El ardor misionero nace del y en el fuego del Espíritu Santo, guía, motor y alma de la Iglesia. “Sin –dijo el Papa en la homilía de Pentecostés- su fuerza, sin su gracia, no iríamos adelante. El Espíritu Santo nos introduce en el misterio del Dios vivo, y nos salvaguarda del peligro de una Iglesia gnóstica y de una Iglesia autorreferencial, cerrada en su recinto; nos impulsa a abrir las puertas para salir, para anunciar y dar testimonio de la bondad del Evangelio, para comunicar el gozo de la fe, del encuentro con Cristo”. Y prosiguió el Santo Padre abundando en la idea de que “el Espíritu Santo nos muestra el horizonte y nos impulsa a las periferias existenciales para anunciar la vida de Jesucristo. Preguntémonos si tenemos la tendencia a cerrarnos en nosotros mismos, en nuestro grupo, o si dejamos que el Espíritu Santo nos conduzca a la misión.
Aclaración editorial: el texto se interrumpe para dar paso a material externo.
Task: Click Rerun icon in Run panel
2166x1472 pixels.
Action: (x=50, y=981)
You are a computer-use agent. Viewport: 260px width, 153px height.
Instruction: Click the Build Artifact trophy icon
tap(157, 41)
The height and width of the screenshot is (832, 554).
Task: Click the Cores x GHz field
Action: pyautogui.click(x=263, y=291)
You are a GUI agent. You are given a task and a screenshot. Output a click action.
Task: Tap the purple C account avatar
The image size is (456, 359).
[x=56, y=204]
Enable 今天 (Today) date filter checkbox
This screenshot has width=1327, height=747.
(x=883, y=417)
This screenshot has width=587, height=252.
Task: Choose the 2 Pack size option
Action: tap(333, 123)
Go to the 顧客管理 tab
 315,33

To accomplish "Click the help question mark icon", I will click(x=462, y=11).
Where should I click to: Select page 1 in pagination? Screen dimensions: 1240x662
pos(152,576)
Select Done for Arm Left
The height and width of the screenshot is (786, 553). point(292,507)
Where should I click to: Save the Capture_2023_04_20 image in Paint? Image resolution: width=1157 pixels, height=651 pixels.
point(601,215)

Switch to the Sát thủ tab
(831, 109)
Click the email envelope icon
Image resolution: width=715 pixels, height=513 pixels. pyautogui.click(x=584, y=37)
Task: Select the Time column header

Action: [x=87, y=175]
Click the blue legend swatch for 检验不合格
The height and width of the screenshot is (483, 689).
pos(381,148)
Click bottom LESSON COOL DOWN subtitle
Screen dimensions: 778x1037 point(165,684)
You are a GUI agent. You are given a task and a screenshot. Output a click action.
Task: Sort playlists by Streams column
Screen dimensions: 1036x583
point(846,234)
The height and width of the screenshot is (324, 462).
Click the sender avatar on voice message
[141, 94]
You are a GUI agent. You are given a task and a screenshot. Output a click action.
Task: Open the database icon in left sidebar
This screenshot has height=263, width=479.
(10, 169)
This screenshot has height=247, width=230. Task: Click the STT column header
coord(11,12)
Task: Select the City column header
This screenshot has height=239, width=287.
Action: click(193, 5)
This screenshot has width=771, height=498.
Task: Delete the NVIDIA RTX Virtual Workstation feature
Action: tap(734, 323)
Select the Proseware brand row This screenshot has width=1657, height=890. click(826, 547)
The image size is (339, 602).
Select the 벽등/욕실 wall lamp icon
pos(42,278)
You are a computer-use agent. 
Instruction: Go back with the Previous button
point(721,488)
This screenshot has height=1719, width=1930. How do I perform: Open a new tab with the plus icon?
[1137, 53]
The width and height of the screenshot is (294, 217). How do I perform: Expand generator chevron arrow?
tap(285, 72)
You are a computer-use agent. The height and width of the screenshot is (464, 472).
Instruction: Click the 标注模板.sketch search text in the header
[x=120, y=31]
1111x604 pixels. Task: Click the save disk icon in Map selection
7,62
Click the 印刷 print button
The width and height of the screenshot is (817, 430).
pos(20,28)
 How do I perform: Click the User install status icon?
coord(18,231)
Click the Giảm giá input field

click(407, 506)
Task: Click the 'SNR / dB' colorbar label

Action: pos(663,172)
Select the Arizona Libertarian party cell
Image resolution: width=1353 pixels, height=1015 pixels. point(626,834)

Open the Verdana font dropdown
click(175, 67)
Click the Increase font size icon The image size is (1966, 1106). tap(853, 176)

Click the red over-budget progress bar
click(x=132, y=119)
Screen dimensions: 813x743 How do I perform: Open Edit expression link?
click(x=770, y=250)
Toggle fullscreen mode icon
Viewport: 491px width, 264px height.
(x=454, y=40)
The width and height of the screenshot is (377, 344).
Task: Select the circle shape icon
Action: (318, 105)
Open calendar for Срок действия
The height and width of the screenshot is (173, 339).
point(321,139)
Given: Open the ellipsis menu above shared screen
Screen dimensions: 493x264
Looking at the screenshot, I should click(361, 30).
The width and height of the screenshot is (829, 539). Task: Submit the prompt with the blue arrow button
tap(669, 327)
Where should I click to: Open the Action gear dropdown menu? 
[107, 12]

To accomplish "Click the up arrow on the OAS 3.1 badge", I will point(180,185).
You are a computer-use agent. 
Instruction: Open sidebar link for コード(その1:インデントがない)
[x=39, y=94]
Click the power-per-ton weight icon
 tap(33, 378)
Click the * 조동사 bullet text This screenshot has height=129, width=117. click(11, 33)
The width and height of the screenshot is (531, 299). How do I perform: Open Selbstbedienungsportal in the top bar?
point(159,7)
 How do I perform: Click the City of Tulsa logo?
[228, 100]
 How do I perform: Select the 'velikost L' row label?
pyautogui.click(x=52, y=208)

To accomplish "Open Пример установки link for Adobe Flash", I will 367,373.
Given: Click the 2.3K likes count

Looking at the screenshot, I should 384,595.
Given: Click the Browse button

El evitar en la Iglesia y en la misión de sus miembros, pastores y fieles, la autorreferencialidad y el salir a las periferias son asimismo constantes en el pensamiento del Papa Francisco. Ya antes de su elección, en las reuniones de los cardenales previas al cónclave, el entonces cardenal Bergoglio afirmó que “la Iglesia está llamada a salir de sí misma e ir hacia las periferias, no solo las geográficas, sino también las periferias existenciales: las del misterio del pecado, las del dolor, las de la injusticia, las de la ignorancia y prescindencia religiosa, las del pensamiento, las de toda miseria”. Y añadía que “cuando la Iglesia no sale de sí misma para evangelizar deviene autorreferencial y entonces se enferma”. Y con estos mismos argumentos escribió al mes de su elección papal a los obispos argentinos: “Una Iglesia que no sale, a la corta o a la larga, se enferma en la atmósfera viciada de su encierro. Es verdad también que a una Iglesia que sale le puede pasar lo que a cualquier persona que sale a la calle: tener un accidente. Ante esta alternativa, les quiero decir francamente que prefiero mil veces una Iglesia accidentada que una Iglesia enferma. La enfermedad típica de la Iglesia encerrada es la autorreferencial; mirarse a sí misma, estar encorvada sobre sí misma como aquella mujer del Evangelio. Es una especie de narcisismo que nos conduce a la mundanidad espiritual y al clericalismo sofisticado, y luego nos impide experimentar la dulce y confortadora alegría de evangelizar”.
Y todo ello, ¿cómo?:
Con el estilo del Buen Samaritano. Con paciencia, con humildad, con misericordia, con ternura, con bondad, reconociendo en los humildes y en los humillados, en los pobres, en los enfermos, en los ancianos, en los niños, en los necesitados, en quienes viven en las periferias existenciales de la vida la carne de Cristo. Porque no sirven ni la pobreza teórica, ni las palabras, ni los planteamientos abstractos. La pobreza del Evangelio, la bienaventuranza del Evangelio, la sabiduría del Evangelio, “se aprende tocando la carne de Cristo pobre en los humildes, en los pobres, en los enfermos, en los niños”. Se aprende, se vive y se transmite siendo pastores con olor a oveja, siendo cristianos con aroma de humanidad, siendo fieles y creyentes con fragancia de fieles y de creyentes. Pastores, ni lobos ni dueños, entre la grey y cristianos entre los hombres.